Dengan kondisi itu, penghasilan Ian berkurang drastis. Padahal, sama seperti Nandra dan Jilly, Ian yang menempuh pendidikan dengan bayar sendiri harus mengumpulkan uang untuk kuliah dan memenuhi kebutuhan sehari-hari. Ian dan banyak mahasiswa lain kemudian harus hidup berhemat agar tabungannya tidak terkuras untuk biaya hidup.
Ketika virus korona baru mulai mewabah di berbagai belahan dunia, terdapat lebih dari 500.000 pelajar internasioanl yang sedang menempuh pendidikan di Australia. Pemerintah Australia telah menganjurkan pemegang ”temporary visa”, termasuk pelajar internasional, untuk kembali ke negara asal jika mereka tidak dapat mencukupi biaya hidup. Tetapi, sebagian pelajar Indonesia memutuskan bertahan. Di Australia, mereka hidup ala kadarnya.
Longina Narastika (30) dan Rachmat Aditya Hutama (27), pelajar di Le’Culinaire Hospitality Institute, sempat mempertimbangkan kembali ke Indonesia karena kehidupan di Australia penuh ketidakpastian. Namun, mereka mengurungkan niat itu karena aturan masuk-keluar Australia semakin ketat. ”Kalau aku kembali ke negara asal, tidak ada kepastian apakah aku bisa kembali lagi ke Australia. Akhirnya, keinginan kembali ke Indonesia aku batalkan hingga situasi lebih kondusif,” kata Aditya.
Untuk memenuhi kebutuhan sehari-hari, Longina dan Aditya bekerja paruh waktu di Departemen Kesehatan di Negara Bagian New South Wales. Pekerjaan mereka antara lain mengepak makanan dalam boks, kemudian mendistribusikan makanan itu pada sejumlah hotel bintang empat yang menjadi tempat karantina warga. Boks diantar setiap hari selama dua pekan di depan pintu kamar sehingga warga tidak perlu berpergian untuk beli makan.
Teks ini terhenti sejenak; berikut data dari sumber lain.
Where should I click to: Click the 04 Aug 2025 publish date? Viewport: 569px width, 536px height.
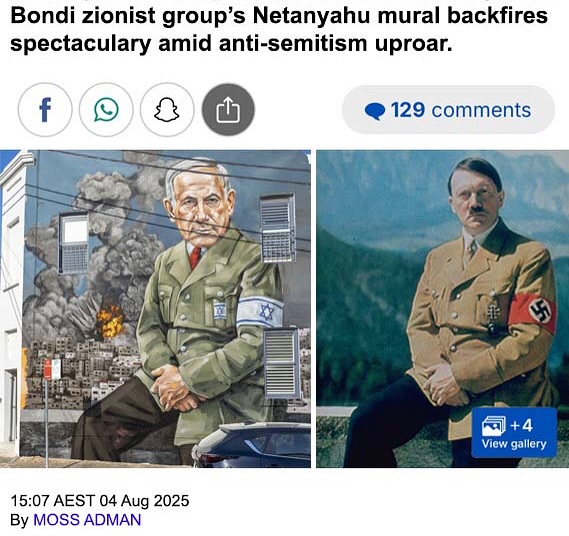[x=144, y=501]

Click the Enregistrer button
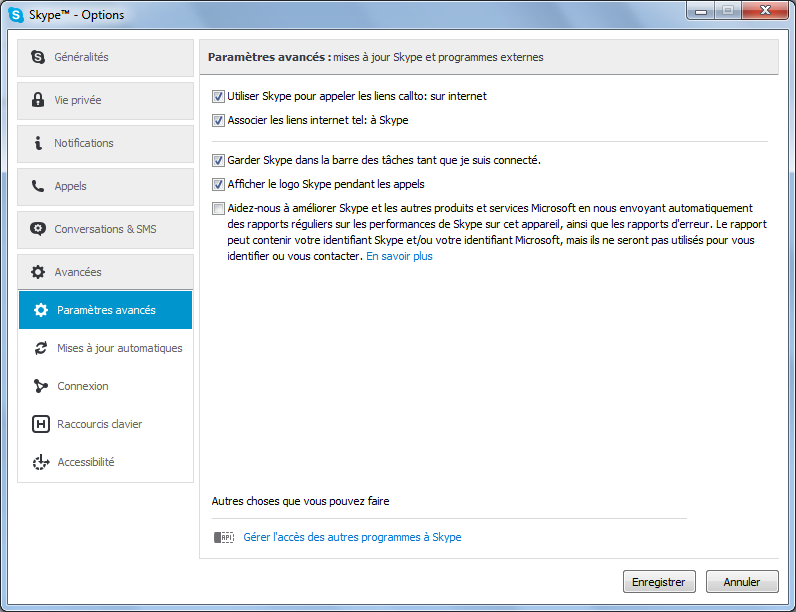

Anjuran agar mahasiswa kembali ke negara asal pernah disampaikan oleh Perdana Menteri Australia Scott Morrison. Menurut Morrison, pada awal April lalu, pemerintahnya harus fokus pada kesehatan masyarakat Australia saja. Menteri Luar Negeri Retno Marsudi juga meneruskan anjuran Perdana Menteri Australia agar mahasiswa Indonesia yang berada di Australia untuk kembali ke Tanah Air. Ia mengatakan, di tengah pandemi Covid-19, akan memberatkan secara finansial jika mahasiswa Indonesia tetap berada di luar negeri.
Penerima beasiswa S-2 Australia Awards Scholarships, Fikriansyah (30), mengatakan, kehidupan mahasiswa Indonesia di Australia serba susah karena pelajar internasional tidak termasuk dalam prioritas kebijakan Pemerintah Australia.
”Kebijakan ini sempat membuat sebagian mahasiswa jengkel karena merasa tidak dianggap. Selama ini mahasiswa yang menghidupi kota,” kata pemuda yang kuliah di bidang kesehatan masyarakat Universitas Melbourne itu.
Begitu Covid-19 mulai mewabah di Australia, banyak universitas mengubah pola pendidikan dari tatap muka menjadi virtual. Meski kuliah daring bisa dilakukan di mana saja, nyatanya tidak semua mahasiswa bisa kembali ke negara asal. Terutama bagi penerima beasiswa, kembali ke negara asal bukan pilihan. ”Penerima beasiswa tidak bisa kembali ke negara asal karena begitu kami pulang, kontrak beasiswa kami berhenti,” ujar Fikri.
Selain itu, menurut Fikri, ia sudah cuti kerja selama setahun. Ia juga khawatir begitu kembali ke Indonesia akan menjadi pembawa virus untuk orang-orang di rumahnya. ”Untuk alasan egois, aku berpikir di Australia lebih aman karena fasilitas kesehatan terjamin,” katanya.
Selama masa karantina, Fikri menghabiskan waktu belajar di penginapan. Ia juga sering mengikuti kursus atau interaksi dengan teman secara virtual untuk membunuh kebosanan.
Mengantisipasi pandemi virus korona yang berlangsung berkepanjangan, Fikri membuat rutinitas harian dan tetap mencari kesibukan. Sesekali, ia keluar kamar untuk berbelanja atau olahraga di taman. Pemuda ini berharap virus korona baru dapat segera berlalu. Ia tak sabar untuk kembali belajar di kelas dan berinteraksi dengan pelajar internasional.